Even in England Christmas is one of the most beautiful times of the year; for children, Christmas begins in November when they usually start to write the list of desired gifts and the shops are dressed for parties. From 1 December the Advent calendar begins and two weeks before Christmas, even the houses are decorated with bows and lights. Christmas Day is spent in the family, preparing one of the most traditional desserts: Christmas Pudding;

During Christmas lunch every diner finds a Christmas cracker, a small paper tube closed at the ends like a candy. Tradition has it that everyone has to cross his arms holding his Christmas cracker with his right hand and handing the other end to the person on his left, pulling together to open the tube! Inside there are usually small jokes or games to do all together at the table!

At exactly 15.00 the families meet in front of the TV to follow the traditional speech of the Queen and at 6.00 pm the Christmas tea is organized, a second binge with savory pastries and sandwiches in true British style!


Germany boasts many ancient Christmas traditions that start already from the day of St. Martin which also corresponds with the first day of the Cologne carnival. On December 6th, the day of St. Nicholas, children receive sweets, chocolates and spicy sandwiches and during the Advent season candles light up the balconies of the houses.

Traditionally, the tree is decorated on December 24th and in the night the Christkind (baby jesus) arrives to bring gifts to the children who were good during the year. On this day the table is carefully prepared and the typical dishes are the roast goose or the blue goat.


Swedish traditions are very different from those of the rest of Europe, as well as Christmas. In Sweden the Christmas season begins with the day of Saint Lucia, December 13th. In each family, the eldest daughter dresses up like Santa Lucia in a white robe with a red belt and puts a wreath on her head with candles; in this way we relive the tradition and we pay homage to the family with sweets and candies.
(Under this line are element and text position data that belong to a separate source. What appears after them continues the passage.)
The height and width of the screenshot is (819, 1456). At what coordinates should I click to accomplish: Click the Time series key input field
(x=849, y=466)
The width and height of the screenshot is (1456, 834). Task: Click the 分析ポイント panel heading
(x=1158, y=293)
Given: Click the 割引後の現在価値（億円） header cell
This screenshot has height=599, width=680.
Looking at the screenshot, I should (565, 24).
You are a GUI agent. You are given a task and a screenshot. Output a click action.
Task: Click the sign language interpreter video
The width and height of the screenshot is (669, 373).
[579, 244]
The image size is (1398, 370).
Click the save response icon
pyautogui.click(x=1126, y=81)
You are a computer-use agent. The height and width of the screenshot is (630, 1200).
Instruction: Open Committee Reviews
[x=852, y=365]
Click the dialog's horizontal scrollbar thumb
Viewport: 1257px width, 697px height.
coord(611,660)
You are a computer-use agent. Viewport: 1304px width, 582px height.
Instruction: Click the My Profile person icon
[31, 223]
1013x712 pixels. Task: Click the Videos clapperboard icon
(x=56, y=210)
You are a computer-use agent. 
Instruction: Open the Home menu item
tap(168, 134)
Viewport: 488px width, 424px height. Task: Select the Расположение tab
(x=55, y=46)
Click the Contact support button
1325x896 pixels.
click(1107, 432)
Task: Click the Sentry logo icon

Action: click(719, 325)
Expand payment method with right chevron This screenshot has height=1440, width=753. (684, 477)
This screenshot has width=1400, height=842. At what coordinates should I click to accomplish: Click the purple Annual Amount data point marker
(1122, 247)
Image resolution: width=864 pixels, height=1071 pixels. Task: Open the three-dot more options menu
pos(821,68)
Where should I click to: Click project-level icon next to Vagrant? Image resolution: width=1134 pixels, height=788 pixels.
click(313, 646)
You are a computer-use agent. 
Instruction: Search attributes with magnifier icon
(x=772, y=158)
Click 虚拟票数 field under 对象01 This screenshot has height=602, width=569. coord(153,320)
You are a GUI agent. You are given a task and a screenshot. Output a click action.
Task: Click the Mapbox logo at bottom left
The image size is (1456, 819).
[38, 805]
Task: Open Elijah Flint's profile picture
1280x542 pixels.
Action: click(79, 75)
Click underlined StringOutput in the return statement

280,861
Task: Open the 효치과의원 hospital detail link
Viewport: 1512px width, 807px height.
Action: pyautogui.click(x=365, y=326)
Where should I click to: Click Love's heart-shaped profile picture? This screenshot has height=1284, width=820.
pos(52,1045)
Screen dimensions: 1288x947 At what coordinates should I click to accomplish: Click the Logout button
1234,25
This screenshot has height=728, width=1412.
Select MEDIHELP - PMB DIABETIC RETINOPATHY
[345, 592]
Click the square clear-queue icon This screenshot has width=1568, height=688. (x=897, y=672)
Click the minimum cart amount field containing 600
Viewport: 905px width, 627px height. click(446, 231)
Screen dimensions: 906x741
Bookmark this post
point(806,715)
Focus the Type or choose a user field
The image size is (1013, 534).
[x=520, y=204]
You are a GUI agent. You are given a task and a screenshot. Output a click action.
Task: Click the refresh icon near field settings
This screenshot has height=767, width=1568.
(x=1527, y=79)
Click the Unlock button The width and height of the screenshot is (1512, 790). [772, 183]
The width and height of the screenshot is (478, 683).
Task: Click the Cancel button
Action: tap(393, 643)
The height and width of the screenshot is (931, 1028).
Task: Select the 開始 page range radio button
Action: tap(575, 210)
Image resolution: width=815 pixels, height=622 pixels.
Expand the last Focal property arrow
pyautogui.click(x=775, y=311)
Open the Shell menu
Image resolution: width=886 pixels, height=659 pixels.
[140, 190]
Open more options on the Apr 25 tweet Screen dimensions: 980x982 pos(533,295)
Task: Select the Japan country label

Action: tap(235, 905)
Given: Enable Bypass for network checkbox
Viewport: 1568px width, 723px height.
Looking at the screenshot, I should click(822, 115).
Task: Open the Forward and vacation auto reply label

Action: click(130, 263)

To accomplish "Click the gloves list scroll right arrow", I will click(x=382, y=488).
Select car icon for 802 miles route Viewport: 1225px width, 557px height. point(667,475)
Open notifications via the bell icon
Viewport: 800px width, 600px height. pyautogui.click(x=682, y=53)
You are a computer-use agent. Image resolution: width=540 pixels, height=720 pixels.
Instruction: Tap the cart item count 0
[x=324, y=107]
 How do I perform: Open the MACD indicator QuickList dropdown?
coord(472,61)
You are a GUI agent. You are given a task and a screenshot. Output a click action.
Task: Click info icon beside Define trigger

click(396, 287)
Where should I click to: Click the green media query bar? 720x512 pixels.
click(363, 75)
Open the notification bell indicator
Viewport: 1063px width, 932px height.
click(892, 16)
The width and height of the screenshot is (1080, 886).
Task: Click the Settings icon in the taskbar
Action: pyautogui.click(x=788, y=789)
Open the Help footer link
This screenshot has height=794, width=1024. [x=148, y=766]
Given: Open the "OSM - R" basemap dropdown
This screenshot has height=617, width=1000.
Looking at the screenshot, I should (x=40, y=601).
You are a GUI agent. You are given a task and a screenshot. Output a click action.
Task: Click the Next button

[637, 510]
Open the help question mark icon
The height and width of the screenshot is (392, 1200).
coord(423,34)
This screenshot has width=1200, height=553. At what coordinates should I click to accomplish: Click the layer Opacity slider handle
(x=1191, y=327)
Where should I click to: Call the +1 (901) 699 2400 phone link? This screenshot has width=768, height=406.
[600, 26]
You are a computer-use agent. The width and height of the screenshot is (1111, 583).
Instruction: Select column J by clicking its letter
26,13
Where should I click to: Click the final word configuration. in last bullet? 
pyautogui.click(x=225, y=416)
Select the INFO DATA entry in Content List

Swedish Christmas is experienced as an intimate moment to be spent alone with the family; the houses are decorated with colorful flowers, straw details and symbols made with spicy bread. Children use the Advent calendar to wait for Christmas and the tree is decorated only on the evening of December 24th.

The Christmas menu includes rice, sausage and mashed potatoes. After dinner, the family performs in traditional group dances and it is only at this moment that Santa Claus arrives with his gifts.